A Mennonite family operates Miller’s Bread-Basket on Main Street. Ray Miller owns Miller’s Bread-Basket, a quaint charming place. Just look for the fellow who resembles Ernest Hemingway. They say the meatloaf is out of this world. You’ll relish the wonderful greens and fried chicken. Take your sweet tooth with you. Lil Stoltzfus, the Pie Lady, makes German chocolate pies, Dutch shoofly pies, pecan pies, chocolate fudge pies, apple pies and others. Try the cinnamon raisin bread. Consider the entrees here Pennsylvania Dutch with a southern touch.

Just down the street stand the ruins of the old Shamrock. For years Miller has advocated restoring Blackville’s 100-year-old Shamrock Hotel, once a whistle-stop on the old Hamburg-Charleston railroad. In its glory days the Shamrock was a hub of activity where people played poker and pool.

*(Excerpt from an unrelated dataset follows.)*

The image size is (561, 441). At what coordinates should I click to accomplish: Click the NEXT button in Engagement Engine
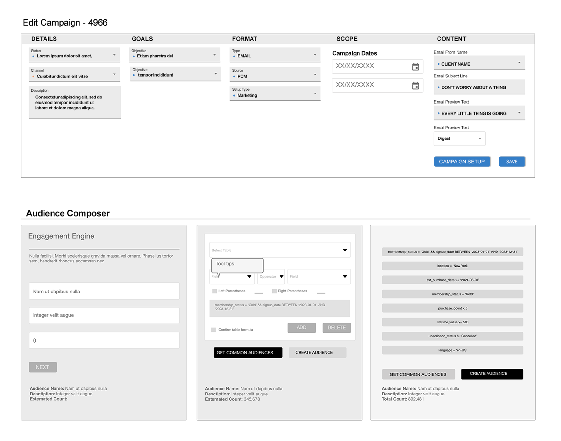click(x=43, y=367)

It’s haunting and beautiful. In its heyday green tiles spelled “The Shamrock” in the lobby’s white ceramic tiles near the entrance. The old hotel has long since crumbled into ruin, a reminder of days when people rode trains, not cars.

Close by is Blackville’s Healing Springs, known as God’s Acre Healing Springs. Lute Boylston deeded the springs to God in 1944. The deed states that the owner of the land surrounding the springs is “God Almighty.” (He’s always been the owner.) A sign at the springs states, “According to tradition the Indians reverenced the water for its healing properties as a gift from the Great Spirit. They led the British wounded to their secret waters during the American Revolution and the wounded were healed. This historical property has been deeded to God for public use. Please revere God by keeping it clean.”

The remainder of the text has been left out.